First of all, you need to track some statistics. After all, you can’t improve what you don’t measure. The most basic measure is the number of tickets moving into production in a given period. Unlike Scrum, you do not timebox effort into forced intervals (sprints). Instead, pick a period that is good for reporting, such as months, and count how many tickets were delivered into the finished state during each period.
One challenge with this is that not all tickets are equal. Some stories require a lot more work than others. In the long run, this typically does not matter, as it all averages out over time. To mitigate this, break up complicated stories into smaller bite-size pieces. Not only will these move faster, but they cause a lot fewer problems for testing and delivery.
Another Kanban statistic is to measure the average lead time. For each ticket, measure how long it took from the time it was added to the backlog to the time it was finished. The average lead time gives people an idea of how long it would take for the team to deliver a new idea into production.
Cycle time is another useful statistic. This measures the time from when work starts (in progress) to final delivery (done). Unlike lead time, it does not count the weeks spent idling in the backlog. Cycle time is more a measure of how fast tickets travel across the board once selected.
To keep track of these, you will need to record timestamps on each ticket for various important dates, including the date the ticket was added to the backlog, the date work started, and the date work finished. If these can be added to a spreadsheet or SQL database, it makes reporting a lot easier.
You can use similar techniques to measure portions of more complex workflows. If your workflow has 23 steps, for example, and you are interested in how the flow moves through steps 6 through 9, you could record timestamps at those steps.
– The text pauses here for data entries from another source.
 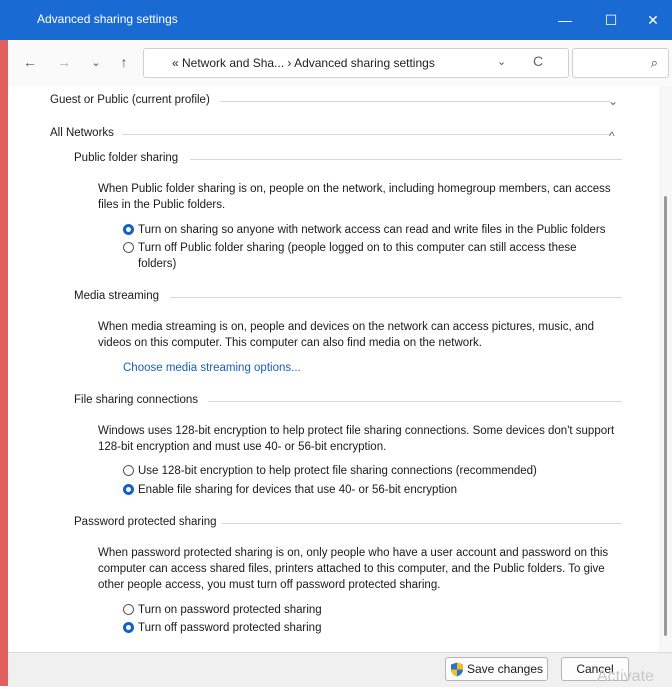 What do you see at coordinates (456, 669) in the screenshot?
I see `uac-shield-icon` at bounding box center [456, 669].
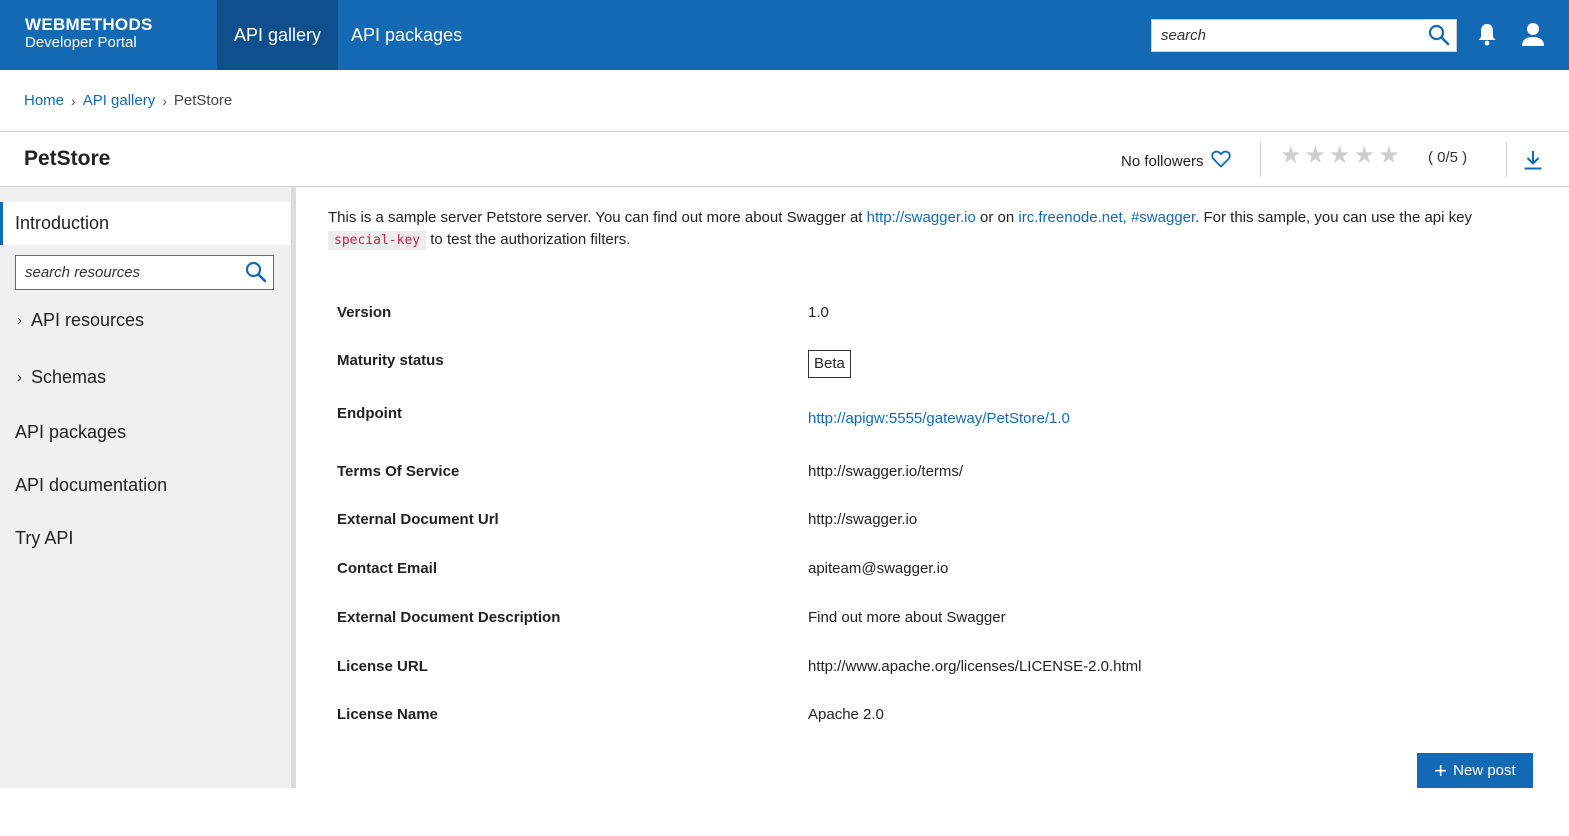 Image resolution: width=1569 pixels, height=836 pixels. Describe the element at coordinates (398, 472) in the screenshot. I see `terms-label: Terms Of Service` at that location.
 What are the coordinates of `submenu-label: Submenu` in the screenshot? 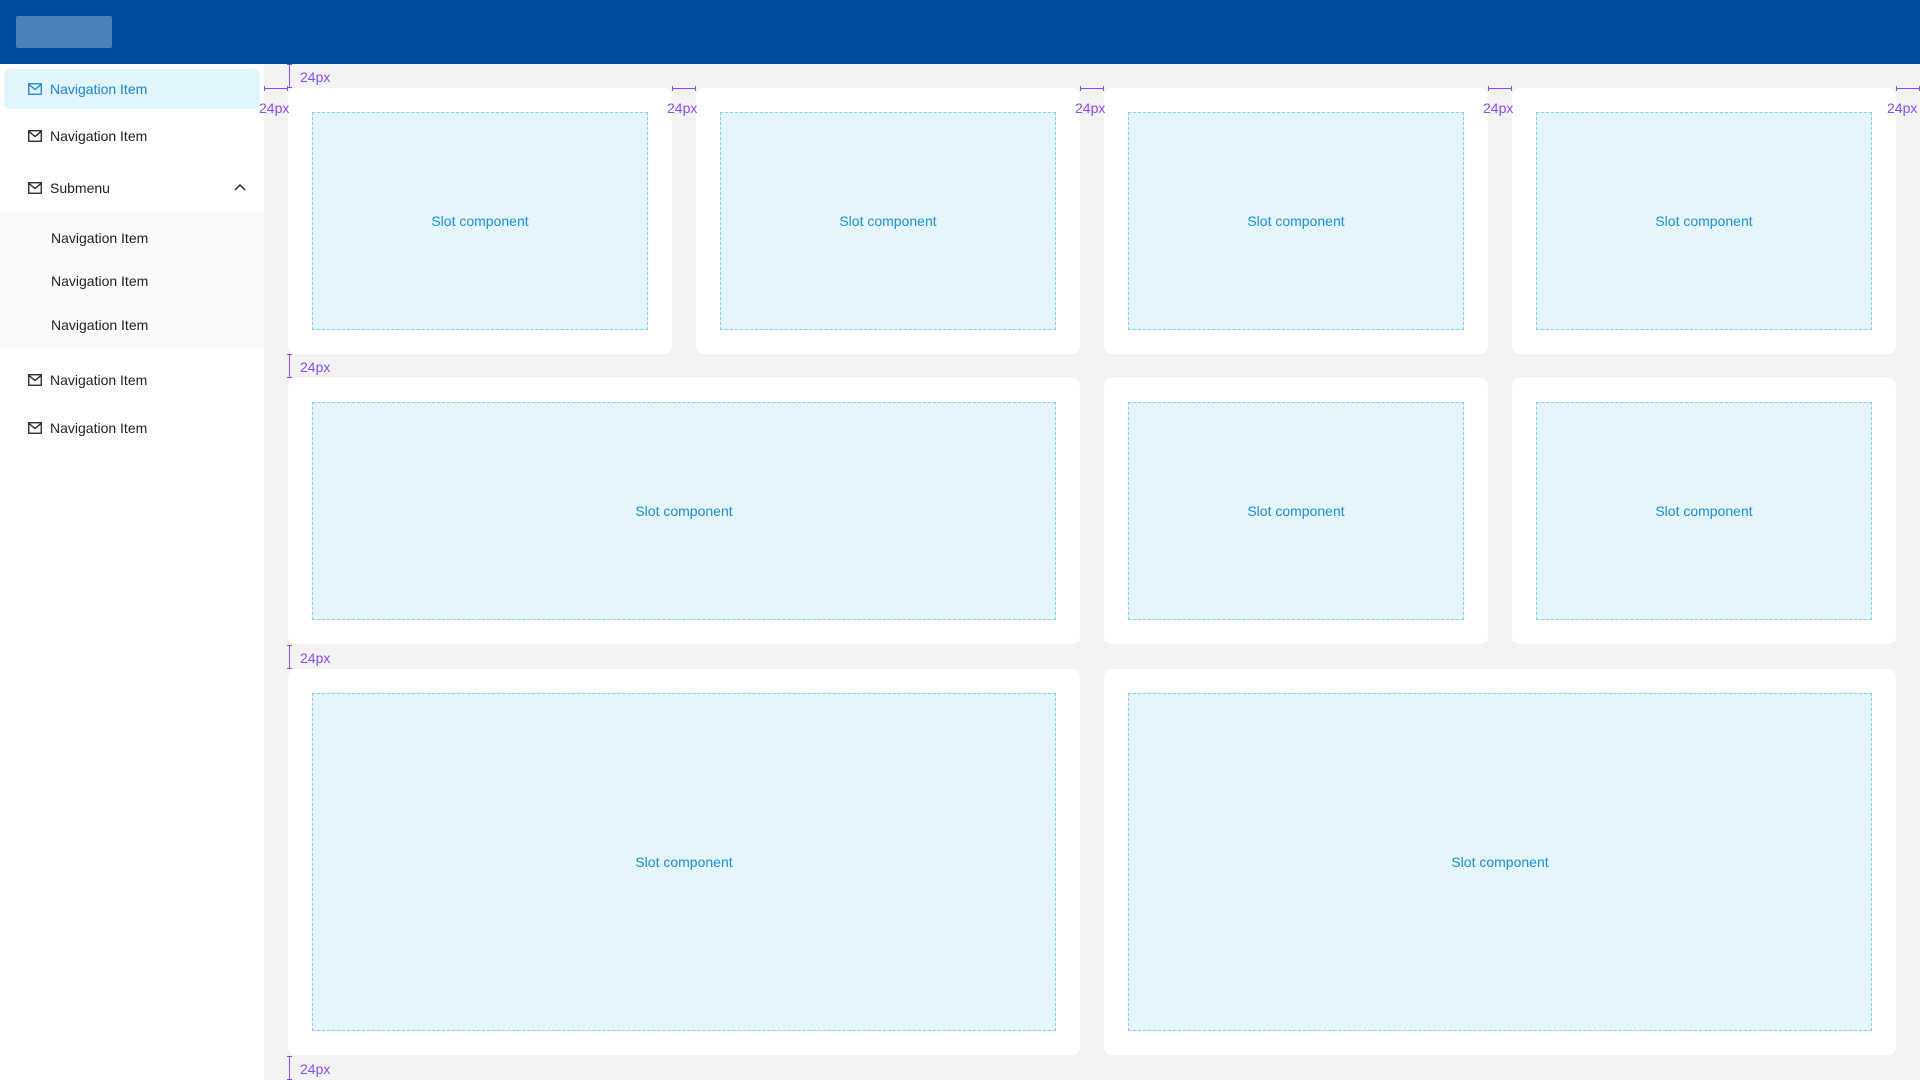 It's located at (80, 188).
As the team gets better with its processes and automation, the times should start to come down. To get there, the number one goal is to reduce wasted time in the system. Identify activities that waste time and determine the causes. This can be things like poor requirements, poor working conditions, lack of communication, problems with tools, and so on. Be sure to pause and reflect periodically to study these things and come up with ideas on how to reduce the time wasters.
Another thing you need to do is ensure the right amount of resources are available in each step of the workflow to avoid bottlenecks and idleness. These are obvious on the Kanban board, with large clusters of tickets indicating a bottleneck, and empty columns or swimlanes indicating possible idleness.